WRITTEN EXERCISE A: Collect every line of the records that contains the word "window".

SOURCE EXTRACT:

════

Carlyle, Dickens and the Strange Death of Liberal America – Part II

[This is the second part of a note on what Carlyle and Dickens may tell us of events in 2016.  You may recall that Carker was the character in Dombey and Son who lusted after revenge for the humiliation that he suffered all his life.  Both writers saw the decline of religion and the worship of money.]


The word ‘revolution’ is much abused, but we do appear to be going through something very like that with technology.  In any revolution, people have to get hurt.  Mao Zedong said that ‘A Revolution is not a dinner party’.  He should have known – if he had had a conscience, he would have been haunted by tens of millions of dead souls.

During the recent US election season, Donald Trump campaigned on Twitter – a device made for people who have trouble thinking or writing, and part of the ‘revolution’ that is closing minds and forbidding manners, both processes that are hallmarks of demagogues.

It was the fear of revolution that led England in the 19th century to abandon laisser-faire and to intervene across all markets by legislating to protect the young and the weak and the infirm.  They were legislating against the darker downside of capitalism, and the emergence of Karl Marx would spur them on.  England saw a vast reform movement that would culminate in the final containment of the powers of the British aristocracy in the House of Lords.  What was in truth a constitutional crisis was provoked by Lloyd George and Winston Churchill.  In the People’s Budget of 1909, Lloyd George said:

These problems of the sick, the infirm, of the men who cannot find a means of earning a livelihood … are problems with which it is the business of the State to deal. They are problems which the State has neglected for too long.

Well, this doctrine, called New Liberalism, certainly looked revolutionary to the aristocracy, and for a moment the nation came close to a real revolution.

════

SUPPLIED INFORMATION:
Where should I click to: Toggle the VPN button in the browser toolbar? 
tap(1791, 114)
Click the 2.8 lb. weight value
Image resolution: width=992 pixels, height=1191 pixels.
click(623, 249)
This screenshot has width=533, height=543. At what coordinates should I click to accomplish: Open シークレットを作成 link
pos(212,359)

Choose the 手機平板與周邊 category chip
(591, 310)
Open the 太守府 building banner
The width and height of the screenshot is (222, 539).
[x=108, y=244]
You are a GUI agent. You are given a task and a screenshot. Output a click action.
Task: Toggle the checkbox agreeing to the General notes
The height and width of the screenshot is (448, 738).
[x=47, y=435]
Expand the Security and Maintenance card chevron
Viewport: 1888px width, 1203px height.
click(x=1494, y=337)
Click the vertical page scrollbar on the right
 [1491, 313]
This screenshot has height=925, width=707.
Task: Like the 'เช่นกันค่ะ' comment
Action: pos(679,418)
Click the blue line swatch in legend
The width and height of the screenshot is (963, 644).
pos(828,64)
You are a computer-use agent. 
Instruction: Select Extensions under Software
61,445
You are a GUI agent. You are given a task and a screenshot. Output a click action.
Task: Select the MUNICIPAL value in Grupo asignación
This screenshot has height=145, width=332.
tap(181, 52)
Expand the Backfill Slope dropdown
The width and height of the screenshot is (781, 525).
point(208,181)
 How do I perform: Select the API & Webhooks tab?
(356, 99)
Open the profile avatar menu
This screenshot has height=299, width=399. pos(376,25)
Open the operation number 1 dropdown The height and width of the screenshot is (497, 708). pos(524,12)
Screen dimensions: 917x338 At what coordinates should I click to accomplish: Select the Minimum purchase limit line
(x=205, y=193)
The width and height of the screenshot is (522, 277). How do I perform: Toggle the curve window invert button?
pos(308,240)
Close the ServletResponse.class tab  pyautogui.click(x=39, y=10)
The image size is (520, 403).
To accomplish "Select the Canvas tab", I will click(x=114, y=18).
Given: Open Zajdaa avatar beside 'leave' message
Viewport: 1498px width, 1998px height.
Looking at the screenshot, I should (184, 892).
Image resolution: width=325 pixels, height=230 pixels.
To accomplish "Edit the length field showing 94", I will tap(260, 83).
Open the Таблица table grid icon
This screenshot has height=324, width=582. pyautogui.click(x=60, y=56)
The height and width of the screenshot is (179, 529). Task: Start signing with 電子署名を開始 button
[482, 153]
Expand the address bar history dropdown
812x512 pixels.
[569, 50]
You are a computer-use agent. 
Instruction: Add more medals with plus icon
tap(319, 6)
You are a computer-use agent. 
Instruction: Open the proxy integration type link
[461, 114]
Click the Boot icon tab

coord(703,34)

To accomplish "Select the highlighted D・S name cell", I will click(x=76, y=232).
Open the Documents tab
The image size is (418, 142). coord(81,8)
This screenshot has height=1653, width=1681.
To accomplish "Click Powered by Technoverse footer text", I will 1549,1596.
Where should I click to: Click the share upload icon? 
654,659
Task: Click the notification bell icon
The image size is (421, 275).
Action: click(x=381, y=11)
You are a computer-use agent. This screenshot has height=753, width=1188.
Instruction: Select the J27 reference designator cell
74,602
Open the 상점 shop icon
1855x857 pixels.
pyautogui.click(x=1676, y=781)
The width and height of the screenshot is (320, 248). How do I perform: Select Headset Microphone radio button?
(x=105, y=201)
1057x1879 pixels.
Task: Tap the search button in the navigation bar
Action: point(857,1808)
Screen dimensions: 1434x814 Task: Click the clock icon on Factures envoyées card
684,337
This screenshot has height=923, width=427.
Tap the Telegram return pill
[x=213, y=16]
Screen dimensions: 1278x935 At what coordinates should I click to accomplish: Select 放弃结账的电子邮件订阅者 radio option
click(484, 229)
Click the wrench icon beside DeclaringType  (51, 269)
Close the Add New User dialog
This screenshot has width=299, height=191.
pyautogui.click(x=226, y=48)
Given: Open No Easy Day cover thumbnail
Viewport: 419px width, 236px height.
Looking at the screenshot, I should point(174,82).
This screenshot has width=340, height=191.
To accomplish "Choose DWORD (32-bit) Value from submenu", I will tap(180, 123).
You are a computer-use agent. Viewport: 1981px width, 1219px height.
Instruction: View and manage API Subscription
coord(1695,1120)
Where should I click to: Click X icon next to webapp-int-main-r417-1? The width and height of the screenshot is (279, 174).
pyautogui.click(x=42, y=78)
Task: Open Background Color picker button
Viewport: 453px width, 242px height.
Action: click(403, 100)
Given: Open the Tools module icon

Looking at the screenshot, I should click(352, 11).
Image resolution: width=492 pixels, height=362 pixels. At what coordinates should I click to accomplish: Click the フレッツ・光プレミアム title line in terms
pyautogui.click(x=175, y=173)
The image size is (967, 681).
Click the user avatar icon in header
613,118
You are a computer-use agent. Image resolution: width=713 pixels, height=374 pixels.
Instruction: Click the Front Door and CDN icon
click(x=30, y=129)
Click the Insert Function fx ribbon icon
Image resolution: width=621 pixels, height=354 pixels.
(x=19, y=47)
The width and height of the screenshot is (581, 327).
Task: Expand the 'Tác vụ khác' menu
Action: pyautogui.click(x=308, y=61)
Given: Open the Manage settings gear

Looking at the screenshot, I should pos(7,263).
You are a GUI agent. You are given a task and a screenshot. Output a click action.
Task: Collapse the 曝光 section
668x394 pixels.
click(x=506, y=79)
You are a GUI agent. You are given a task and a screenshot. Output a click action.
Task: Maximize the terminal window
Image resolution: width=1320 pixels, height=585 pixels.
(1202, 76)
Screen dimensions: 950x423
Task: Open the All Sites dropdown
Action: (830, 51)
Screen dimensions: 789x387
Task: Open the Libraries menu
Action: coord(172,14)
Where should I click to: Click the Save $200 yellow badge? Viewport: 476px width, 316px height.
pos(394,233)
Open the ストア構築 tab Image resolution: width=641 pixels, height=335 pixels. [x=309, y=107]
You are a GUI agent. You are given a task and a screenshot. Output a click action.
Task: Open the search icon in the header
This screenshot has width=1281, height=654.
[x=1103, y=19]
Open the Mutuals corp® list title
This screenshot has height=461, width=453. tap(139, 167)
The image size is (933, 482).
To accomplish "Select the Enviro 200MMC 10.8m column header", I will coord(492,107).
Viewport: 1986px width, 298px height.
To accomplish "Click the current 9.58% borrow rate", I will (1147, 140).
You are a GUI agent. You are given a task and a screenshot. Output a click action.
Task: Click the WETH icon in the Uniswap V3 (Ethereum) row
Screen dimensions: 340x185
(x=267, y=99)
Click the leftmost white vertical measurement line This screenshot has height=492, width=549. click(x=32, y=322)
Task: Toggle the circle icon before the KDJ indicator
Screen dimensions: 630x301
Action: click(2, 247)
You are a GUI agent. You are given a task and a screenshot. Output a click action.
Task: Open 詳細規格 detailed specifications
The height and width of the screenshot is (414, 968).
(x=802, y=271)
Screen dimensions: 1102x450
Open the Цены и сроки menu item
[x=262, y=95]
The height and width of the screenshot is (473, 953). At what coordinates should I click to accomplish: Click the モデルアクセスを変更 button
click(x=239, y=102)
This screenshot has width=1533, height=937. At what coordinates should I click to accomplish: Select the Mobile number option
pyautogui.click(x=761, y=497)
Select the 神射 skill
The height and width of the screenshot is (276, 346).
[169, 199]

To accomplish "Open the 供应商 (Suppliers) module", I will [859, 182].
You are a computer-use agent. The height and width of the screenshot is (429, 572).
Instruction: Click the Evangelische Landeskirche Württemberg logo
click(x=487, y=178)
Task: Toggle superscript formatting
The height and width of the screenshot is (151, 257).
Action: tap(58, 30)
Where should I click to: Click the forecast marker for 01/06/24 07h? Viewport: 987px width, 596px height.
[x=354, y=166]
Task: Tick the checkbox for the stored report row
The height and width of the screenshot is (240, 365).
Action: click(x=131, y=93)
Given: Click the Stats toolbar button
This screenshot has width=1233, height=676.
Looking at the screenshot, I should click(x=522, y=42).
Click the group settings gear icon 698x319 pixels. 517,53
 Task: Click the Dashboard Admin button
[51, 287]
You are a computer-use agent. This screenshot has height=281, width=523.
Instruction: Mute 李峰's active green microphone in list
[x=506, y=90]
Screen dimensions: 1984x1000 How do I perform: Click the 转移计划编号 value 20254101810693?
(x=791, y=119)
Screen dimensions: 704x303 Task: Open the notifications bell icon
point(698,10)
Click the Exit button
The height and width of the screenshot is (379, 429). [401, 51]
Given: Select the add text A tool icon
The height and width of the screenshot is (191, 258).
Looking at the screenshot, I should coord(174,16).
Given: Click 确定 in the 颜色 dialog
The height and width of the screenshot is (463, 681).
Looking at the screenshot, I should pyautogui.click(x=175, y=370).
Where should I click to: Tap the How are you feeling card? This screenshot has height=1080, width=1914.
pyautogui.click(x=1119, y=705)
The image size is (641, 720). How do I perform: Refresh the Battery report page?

════

WRITTEN EXERCISE B: Name every real person the essay mentions, leaving out fictional characters.

WRITTEN REPLY A:
The width and height of the screenshot is (522, 277). How do I perform: Toggle the curve window invert button?
Task: Maximize the terminal window

WRITTEN REPLY B: Carlyle, Dickens, Mao Zedong, Donald Trump, Karl Marx, Lloyd George, Winston Churchill